### TASK DESCRIPTION
Each line from the one containing "This screenshot has width=798, height=562." through the last line of the records below is to be repeated as written, with nothing added.
═══ GIVEN RECORDS
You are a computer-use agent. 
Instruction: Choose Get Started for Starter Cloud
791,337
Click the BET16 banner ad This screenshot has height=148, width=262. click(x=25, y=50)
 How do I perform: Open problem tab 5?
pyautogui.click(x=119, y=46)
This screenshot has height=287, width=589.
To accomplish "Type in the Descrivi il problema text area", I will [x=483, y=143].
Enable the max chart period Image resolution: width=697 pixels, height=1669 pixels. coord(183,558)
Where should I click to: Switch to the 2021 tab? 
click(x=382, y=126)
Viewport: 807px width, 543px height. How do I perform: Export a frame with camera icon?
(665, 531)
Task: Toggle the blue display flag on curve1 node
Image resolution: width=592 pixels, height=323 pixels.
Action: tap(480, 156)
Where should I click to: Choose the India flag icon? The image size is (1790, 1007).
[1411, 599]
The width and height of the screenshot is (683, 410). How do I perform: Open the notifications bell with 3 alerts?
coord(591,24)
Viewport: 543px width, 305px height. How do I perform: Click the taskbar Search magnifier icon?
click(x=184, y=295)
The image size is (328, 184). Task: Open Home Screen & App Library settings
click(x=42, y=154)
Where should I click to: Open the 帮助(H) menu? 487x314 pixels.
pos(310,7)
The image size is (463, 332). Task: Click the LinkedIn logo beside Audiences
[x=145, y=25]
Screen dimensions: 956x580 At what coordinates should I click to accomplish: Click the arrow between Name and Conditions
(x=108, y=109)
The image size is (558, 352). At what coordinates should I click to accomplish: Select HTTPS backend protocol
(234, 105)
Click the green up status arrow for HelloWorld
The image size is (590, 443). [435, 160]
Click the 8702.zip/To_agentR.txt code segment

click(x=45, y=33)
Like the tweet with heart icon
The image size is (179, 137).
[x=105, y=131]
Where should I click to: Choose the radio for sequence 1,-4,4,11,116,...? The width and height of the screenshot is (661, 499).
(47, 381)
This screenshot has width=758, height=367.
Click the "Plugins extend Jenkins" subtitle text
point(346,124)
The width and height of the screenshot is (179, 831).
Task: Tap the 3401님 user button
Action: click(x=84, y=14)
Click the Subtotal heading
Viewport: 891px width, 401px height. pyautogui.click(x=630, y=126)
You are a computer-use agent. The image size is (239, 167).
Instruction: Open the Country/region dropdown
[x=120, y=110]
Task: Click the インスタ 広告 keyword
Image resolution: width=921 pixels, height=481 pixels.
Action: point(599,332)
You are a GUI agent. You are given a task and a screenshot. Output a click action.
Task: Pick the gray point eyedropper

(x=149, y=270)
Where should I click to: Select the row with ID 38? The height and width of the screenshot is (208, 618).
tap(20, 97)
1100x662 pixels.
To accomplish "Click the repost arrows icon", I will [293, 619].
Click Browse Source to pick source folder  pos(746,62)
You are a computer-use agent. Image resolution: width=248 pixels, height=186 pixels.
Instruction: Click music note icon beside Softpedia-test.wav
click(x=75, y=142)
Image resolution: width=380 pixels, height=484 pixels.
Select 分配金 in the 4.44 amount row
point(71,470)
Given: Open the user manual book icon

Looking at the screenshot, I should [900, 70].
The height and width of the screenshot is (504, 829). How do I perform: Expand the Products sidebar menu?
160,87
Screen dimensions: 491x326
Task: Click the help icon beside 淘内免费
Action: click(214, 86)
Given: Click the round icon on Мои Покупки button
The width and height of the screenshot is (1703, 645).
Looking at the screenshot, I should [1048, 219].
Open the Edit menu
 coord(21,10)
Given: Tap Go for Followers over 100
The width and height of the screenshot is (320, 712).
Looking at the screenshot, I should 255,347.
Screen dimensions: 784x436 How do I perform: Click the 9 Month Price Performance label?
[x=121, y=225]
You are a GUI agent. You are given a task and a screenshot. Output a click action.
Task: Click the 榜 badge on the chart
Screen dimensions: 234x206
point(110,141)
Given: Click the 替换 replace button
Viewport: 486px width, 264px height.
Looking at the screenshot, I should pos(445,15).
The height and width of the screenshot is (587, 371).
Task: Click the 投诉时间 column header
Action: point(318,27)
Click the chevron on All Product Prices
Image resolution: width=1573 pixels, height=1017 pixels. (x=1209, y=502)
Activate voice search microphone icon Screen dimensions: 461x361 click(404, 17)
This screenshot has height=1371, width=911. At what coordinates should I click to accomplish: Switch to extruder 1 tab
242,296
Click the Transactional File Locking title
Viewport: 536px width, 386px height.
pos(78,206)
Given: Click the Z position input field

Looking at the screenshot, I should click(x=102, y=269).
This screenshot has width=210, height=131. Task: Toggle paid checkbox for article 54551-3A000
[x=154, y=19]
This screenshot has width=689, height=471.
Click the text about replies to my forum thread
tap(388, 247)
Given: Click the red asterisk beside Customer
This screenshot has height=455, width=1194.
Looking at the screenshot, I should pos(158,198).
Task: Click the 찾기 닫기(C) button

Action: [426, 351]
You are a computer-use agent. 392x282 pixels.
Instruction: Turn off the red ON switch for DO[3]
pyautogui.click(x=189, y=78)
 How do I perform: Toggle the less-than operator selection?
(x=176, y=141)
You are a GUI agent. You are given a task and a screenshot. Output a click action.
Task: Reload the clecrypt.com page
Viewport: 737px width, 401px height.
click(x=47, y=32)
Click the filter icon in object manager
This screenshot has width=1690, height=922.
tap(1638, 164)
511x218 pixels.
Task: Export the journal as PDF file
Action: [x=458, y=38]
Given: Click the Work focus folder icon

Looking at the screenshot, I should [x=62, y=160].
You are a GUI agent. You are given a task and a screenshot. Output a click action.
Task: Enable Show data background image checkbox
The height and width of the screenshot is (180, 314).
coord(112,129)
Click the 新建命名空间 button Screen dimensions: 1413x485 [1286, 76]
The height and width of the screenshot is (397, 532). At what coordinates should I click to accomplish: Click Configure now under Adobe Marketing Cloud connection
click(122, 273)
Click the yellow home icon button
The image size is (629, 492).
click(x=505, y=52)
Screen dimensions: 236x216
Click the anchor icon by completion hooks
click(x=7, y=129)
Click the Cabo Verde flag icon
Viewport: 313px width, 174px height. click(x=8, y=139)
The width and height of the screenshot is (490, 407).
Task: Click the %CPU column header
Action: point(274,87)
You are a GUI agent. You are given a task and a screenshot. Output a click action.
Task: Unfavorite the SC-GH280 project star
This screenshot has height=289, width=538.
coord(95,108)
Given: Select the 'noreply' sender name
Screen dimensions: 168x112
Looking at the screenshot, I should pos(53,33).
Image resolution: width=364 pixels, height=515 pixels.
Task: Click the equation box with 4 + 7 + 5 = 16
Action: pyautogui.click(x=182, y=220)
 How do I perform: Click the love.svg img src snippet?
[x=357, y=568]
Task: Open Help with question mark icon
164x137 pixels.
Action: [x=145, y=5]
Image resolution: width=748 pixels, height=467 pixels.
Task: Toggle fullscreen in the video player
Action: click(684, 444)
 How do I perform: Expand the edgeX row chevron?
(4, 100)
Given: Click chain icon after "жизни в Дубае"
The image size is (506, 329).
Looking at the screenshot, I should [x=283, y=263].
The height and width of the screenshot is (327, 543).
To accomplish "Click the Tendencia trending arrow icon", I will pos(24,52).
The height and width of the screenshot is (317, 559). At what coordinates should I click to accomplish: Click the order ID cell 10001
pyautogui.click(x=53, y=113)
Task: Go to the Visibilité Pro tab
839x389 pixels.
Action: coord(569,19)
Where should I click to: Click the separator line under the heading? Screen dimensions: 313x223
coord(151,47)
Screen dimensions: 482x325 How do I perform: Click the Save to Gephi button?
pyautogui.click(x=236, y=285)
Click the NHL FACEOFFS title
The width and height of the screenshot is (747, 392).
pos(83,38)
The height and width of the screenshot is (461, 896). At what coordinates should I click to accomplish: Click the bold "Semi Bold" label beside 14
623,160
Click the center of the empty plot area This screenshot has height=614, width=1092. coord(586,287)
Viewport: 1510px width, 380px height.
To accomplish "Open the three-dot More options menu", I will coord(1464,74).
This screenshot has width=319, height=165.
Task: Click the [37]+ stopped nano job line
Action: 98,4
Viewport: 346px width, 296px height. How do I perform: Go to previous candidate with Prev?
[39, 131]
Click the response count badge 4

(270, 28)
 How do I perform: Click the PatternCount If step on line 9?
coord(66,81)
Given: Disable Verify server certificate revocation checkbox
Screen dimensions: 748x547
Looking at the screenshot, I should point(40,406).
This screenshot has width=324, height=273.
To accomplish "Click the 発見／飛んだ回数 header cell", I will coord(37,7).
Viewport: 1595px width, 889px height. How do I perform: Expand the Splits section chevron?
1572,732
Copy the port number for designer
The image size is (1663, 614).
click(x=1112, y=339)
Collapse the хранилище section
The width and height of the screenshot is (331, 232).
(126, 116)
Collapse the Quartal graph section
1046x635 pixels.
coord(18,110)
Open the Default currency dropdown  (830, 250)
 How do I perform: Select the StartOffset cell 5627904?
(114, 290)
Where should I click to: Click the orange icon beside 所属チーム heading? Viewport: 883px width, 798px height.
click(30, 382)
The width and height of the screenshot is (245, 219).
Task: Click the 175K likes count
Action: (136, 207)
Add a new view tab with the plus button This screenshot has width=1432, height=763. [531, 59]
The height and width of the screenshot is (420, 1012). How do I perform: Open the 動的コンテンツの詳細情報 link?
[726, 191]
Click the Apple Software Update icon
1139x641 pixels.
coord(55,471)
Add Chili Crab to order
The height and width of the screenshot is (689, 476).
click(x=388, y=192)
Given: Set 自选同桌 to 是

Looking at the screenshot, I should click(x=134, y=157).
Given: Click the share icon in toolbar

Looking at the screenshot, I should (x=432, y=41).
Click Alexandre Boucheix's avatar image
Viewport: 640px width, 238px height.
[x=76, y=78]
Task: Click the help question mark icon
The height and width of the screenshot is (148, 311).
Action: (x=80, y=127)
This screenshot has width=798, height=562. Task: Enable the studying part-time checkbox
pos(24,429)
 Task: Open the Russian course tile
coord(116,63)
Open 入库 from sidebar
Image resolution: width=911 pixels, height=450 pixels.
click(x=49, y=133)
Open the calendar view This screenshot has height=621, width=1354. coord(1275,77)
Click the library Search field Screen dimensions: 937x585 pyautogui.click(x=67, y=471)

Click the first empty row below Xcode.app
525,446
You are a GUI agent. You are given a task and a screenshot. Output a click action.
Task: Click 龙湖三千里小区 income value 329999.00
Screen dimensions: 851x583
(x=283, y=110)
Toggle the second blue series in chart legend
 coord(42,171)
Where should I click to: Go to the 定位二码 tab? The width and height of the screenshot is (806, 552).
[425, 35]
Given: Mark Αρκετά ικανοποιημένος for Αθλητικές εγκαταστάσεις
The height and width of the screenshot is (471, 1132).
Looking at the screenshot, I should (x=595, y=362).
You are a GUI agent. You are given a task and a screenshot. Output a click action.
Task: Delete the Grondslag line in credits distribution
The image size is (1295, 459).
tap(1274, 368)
══════
### ANSWER SPACE
This screenshot has width=798, height=562. Task: Enable the studying part-time checkbox
pos(24,429)
 Task: Open the Russian course tile
coord(116,63)
Open 入库 from sidebar
Image resolution: width=911 pixels, height=450 pixels.
click(x=49, y=133)
Open the calendar view This screenshot has height=621, width=1354. coord(1275,77)
Click the library Search field Screen dimensions: 937x585 pyautogui.click(x=67, y=471)

Click the first empty row below Xcode.app
525,446
You are a GUI agent. You are given a task and a screenshot. Output a click action.
Task: Click 龙湖三千里小区 income value 329999.00
Screen dimensions: 851x583
(x=283, y=110)
Toggle the second blue series in chart legend
 coord(42,171)
Where should I click to: Go to the 定位二码 tab? The width and height of the screenshot is (806, 552).
[425, 35]
Given: Mark Αρκετά ικανοποιημένος for Αθλητικές εγκαταστάσεις
The height and width of the screenshot is (471, 1132).
Looking at the screenshot, I should (x=595, y=362).
You are a GUI agent. You are given a task and a screenshot. Output a click action.
Task: Delete the Grondslag line in credits distribution
The image size is (1295, 459).
tap(1274, 368)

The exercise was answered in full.